One of my favorite iconoclasts, and a scion of a distinguished family of iconoclasts, is George Dyson. I was browsing through one of the edge.org compilations of responses to the “Annual Question”, and George Dyson’s response to the 2012 question, “what is your favorite deep, beautiful, or elegant explanation?” describes (very briefly) a “heirarchical universe” cosmology which he attributes to Hannes Alfvén (who I had never heard of):

Hannes Alfvén (1908–1995), who pioneered the field of magnetohydrodynamics, against initial skepticism, to give us a universe permeated by what are now called “Alfvén waves,” never relinquished his own skepticism concerning the Big Bang. “They fight against popular creationism, but at the same time they fight fanatically for their own creationism,” he argued in 1984, advocating, instead, for a hierarchical cosmology, whose mathematical characterization he credited to Edmund Edward Fournier d’Albe (1868—1933) and Carl Vilhelm Ludvig Charlier (1861–1932). Hierarchical does not mean isotropic, and observed anisotropy does not rule it out.

A bit of googling turned up this paper of Alfven’s, which is quite interesting in itself. That of course led to the question, ‘what web site is this?’, and the answer turned out to be the one above.

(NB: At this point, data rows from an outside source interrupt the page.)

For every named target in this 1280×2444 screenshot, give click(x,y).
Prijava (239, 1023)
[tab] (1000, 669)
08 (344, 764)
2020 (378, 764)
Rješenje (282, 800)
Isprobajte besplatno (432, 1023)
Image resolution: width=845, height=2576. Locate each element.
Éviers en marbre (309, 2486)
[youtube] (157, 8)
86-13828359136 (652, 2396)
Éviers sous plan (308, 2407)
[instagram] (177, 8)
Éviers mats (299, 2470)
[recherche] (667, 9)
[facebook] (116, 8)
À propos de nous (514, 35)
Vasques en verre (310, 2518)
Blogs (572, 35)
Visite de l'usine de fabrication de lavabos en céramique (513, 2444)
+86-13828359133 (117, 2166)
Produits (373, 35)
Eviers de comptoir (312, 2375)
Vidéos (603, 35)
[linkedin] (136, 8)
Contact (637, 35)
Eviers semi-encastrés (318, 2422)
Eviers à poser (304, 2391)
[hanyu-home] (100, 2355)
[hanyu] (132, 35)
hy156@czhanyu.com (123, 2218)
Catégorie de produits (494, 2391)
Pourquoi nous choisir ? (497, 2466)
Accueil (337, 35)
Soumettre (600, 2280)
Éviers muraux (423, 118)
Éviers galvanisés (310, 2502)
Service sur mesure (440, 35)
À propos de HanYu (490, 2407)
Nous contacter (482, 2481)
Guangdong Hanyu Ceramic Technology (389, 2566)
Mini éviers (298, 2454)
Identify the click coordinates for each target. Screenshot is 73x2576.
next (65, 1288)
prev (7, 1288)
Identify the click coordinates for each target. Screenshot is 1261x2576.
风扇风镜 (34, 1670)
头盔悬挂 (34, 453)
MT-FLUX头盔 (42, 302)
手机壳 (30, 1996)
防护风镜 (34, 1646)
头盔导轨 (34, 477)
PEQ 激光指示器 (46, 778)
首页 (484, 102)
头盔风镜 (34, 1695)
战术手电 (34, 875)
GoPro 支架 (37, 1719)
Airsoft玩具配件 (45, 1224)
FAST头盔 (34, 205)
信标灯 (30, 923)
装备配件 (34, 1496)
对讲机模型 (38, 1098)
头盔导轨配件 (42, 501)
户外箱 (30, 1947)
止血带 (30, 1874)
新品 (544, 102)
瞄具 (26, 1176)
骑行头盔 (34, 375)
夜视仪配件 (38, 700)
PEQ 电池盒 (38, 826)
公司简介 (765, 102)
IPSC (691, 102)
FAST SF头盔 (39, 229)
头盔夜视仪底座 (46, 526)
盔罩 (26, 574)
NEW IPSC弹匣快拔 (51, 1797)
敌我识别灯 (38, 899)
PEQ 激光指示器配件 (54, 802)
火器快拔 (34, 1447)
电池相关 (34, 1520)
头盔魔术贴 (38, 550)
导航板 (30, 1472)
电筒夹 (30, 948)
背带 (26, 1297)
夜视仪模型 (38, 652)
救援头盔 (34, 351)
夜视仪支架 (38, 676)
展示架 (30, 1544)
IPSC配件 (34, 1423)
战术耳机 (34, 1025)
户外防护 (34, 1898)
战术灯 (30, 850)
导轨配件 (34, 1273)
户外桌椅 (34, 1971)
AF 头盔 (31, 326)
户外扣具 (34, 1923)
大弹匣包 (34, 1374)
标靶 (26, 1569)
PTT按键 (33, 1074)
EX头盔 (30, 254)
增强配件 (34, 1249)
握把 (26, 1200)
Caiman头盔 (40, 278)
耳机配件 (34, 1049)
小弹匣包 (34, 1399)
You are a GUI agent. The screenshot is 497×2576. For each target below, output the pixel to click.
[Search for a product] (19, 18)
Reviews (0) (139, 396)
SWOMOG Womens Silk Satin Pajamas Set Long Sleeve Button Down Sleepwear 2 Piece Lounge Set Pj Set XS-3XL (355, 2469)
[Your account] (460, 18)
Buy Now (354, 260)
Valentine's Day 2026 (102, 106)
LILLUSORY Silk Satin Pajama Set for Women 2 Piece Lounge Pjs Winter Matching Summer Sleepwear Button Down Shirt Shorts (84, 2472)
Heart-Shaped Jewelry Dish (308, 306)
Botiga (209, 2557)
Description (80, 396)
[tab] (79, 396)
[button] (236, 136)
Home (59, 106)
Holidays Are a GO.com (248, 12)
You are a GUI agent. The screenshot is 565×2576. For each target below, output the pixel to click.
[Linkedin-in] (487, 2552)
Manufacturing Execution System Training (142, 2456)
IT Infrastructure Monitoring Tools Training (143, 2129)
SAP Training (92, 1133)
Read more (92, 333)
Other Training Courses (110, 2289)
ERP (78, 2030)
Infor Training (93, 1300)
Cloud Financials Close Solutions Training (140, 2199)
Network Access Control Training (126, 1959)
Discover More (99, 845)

UPDATE: Regarding the many broken links on the http://alumnus.caltech.edu/~ckank/fringe/links.html web site — for those not familiar, there is a very useful tool popularly known as the “wayback machine” (https://archive.org/web/) which crawls the whole internet periodically and archives everything. From the user’s standpoint it works like a search engine for URL’s — you just put the URL you’re looking for in the search box and it gives you a list of dates when it archived it, you choose the one you want and it shows you the URL as it appeared on that date.